WORK TO BE COMPLETED:
Exactly as given, transcribe each entry that follows.

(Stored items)
******
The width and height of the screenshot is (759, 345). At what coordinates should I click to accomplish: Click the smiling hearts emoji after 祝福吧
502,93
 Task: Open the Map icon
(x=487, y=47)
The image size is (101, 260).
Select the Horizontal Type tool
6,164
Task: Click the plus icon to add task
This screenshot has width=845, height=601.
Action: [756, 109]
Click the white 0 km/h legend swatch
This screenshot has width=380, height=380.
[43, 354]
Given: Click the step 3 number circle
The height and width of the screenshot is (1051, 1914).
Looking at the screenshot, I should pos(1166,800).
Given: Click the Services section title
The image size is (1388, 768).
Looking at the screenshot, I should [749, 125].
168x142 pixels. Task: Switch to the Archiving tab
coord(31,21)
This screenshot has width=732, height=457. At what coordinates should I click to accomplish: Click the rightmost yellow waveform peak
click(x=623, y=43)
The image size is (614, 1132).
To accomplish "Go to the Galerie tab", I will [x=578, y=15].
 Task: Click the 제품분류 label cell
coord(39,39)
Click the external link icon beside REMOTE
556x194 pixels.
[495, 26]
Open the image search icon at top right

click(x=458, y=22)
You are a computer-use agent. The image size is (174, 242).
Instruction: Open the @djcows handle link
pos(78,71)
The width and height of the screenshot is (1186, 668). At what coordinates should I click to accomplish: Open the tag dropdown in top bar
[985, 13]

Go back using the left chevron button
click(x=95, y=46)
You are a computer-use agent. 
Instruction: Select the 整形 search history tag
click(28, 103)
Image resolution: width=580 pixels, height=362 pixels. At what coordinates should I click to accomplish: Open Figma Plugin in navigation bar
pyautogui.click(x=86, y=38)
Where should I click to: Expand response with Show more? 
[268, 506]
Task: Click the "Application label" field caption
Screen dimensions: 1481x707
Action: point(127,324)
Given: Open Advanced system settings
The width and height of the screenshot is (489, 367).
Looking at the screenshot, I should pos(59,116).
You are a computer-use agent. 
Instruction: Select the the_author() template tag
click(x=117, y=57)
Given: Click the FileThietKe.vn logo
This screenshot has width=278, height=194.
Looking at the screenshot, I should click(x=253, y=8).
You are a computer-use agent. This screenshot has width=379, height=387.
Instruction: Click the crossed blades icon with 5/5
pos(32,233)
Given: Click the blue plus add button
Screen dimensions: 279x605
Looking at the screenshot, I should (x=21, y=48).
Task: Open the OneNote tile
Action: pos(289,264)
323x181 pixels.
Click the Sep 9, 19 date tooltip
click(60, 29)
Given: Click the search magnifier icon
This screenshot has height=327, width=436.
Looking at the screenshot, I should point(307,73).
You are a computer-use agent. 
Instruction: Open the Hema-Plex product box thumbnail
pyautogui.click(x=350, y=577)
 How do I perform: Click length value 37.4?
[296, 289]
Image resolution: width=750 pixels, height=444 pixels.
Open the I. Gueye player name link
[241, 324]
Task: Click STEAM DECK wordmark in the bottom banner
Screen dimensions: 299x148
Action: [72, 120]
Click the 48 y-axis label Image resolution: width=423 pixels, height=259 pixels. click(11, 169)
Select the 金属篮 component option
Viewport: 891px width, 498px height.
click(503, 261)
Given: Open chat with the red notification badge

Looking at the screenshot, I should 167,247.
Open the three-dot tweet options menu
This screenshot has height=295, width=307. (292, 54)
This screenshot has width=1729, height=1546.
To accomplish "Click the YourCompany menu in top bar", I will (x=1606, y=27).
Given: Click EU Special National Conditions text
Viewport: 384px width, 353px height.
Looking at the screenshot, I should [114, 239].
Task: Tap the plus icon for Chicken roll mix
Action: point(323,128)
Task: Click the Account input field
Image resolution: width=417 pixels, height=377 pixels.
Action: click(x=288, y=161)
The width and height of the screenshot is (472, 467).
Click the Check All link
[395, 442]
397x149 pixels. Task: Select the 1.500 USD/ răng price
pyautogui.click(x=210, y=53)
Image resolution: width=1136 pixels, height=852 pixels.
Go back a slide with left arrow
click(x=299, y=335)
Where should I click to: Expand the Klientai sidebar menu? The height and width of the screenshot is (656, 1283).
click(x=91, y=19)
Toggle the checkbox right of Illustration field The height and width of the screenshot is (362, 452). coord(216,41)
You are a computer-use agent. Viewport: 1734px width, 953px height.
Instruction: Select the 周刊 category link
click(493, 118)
******
PROBLEM SOLUTION:
The width and height of the screenshot is (759, 345). At what coordinates should I click to accomplish: Click the smiling hearts emoji after 祝福吧
502,93
 Task: Open the Map icon
(x=487, y=47)
The image size is (101, 260).
Select the Horizontal Type tool
6,164
Task: Click the plus icon to add task
This screenshot has width=845, height=601.
Action: [756, 109]
Click the white 0 km/h legend swatch
This screenshot has width=380, height=380.
[43, 354]
Given: Click the step 3 number circle
The height and width of the screenshot is (1051, 1914).
Looking at the screenshot, I should pos(1166,800).
Given: Click the Services section title
The image size is (1388, 768).
Looking at the screenshot, I should [749, 125].
168x142 pixels. Task: Switch to the Archiving tab
coord(31,21)
This screenshot has width=732, height=457. At what coordinates should I click to accomplish: Click the rightmost yellow waveform peak
click(x=623, y=43)
The image size is (614, 1132).
To accomplish "Go to the Galerie tab", I will [x=578, y=15].
 Task: Click the 제품분류 label cell
coord(39,39)
Click the external link icon beside REMOTE
556x194 pixels.
[495, 26]
Open the image search icon at top right

click(x=458, y=22)
You are a computer-use agent. The image size is (174, 242).
Instruction: Open the @djcows handle link
pos(78,71)
The width and height of the screenshot is (1186, 668). At what coordinates should I click to accomplish: Open the tag dropdown in top bar
[985, 13]

Go back using the left chevron button
click(x=95, y=46)
You are a computer-use agent. 
Instruction: Select the 整形 search history tag
click(28, 103)
Image resolution: width=580 pixels, height=362 pixels. At what coordinates should I click to accomplish: Open Figma Plugin in navigation bar
pyautogui.click(x=86, y=38)
Where should I click to: Expand response with Show more? 
[268, 506]
Task: Click the "Application label" field caption
Screen dimensions: 1481x707
Action: point(127,324)
Given: Open Advanced system settings
The width and height of the screenshot is (489, 367).
Looking at the screenshot, I should pos(59,116).
You are a computer-use agent. 
Instruction: Select the the_author() template tag
click(x=117, y=57)
Given: Click the FileThietKe.vn logo
This screenshot has width=278, height=194.
Looking at the screenshot, I should click(x=253, y=8).
You are a computer-use agent. This screenshot has width=379, height=387.
Instruction: Click the crossed blades icon with 5/5
pos(32,233)
Given: Click the blue plus add button
Screen dimensions: 279x605
Looking at the screenshot, I should (x=21, y=48).
Task: Open the OneNote tile
Action: pos(289,264)
323x181 pixels.
Click the Sep 9, 19 date tooltip
click(60, 29)
Given: Click the search magnifier icon
This screenshot has height=327, width=436.
Looking at the screenshot, I should point(307,73).
You are a computer-use agent. 
Instruction: Open the Hema-Plex product box thumbnail
pyautogui.click(x=350, y=577)
 How do I perform: Click length value 37.4?
[296, 289]
Image resolution: width=750 pixels, height=444 pixels.
Open the I. Gueye player name link
[241, 324]
Task: Click STEAM DECK wordmark in the bottom banner
Screen dimensions: 299x148
Action: [72, 120]
Click the 48 y-axis label Image resolution: width=423 pixels, height=259 pixels. click(11, 169)
Select the 金属篮 component option
Viewport: 891px width, 498px height.
click(503, 261)
Given: Open chat with the red notification badge

Looking at the screenshot, I should 167,247.
Open the three-dot tweet options menu
This screenshot has height=295, width=307. (292, 54)
This screenshot has width=1729, height=1546.
To accomplish "Click the YourCompany menu in top bar", I will (x=1606, y=27).
Given: Click EU Special National Conditions text
Viewport: 384px width, 353px height.
Looking at the screenshot, I should [114, 239].
Task: Tap the plus icon for Chicken roll mix
Action: point(323,128)
Task: Click the Account input field
Image resolution: width=417 pixels, height=377 pixels.
Action: click(x=288, y=161)
The width and height of the screenshot is (472, 467).
Click the Check All link
[395, 442]
397x149 pixels. Task: Select the 1.500 USD/ răng price
pyautogui.click(x=210, y=53)
Image resolution: width=1136 pixels, height=852 pixels.
Go back a slide with left arrow
click(x=299, y=335)
Where should I click to: Expand the Klientai sidebar menu? The height and width of the screenshot is (656, 1283).
click(x=91, y=19)
Toggle the checkbox right of Illustration field The height and width of the screenshot is (362, 452). coord(216,41)
You are a computer-use agent. Viewport: 1734px width, 953px height.
Instruction: Select the 周刊 category link
click(493, 118)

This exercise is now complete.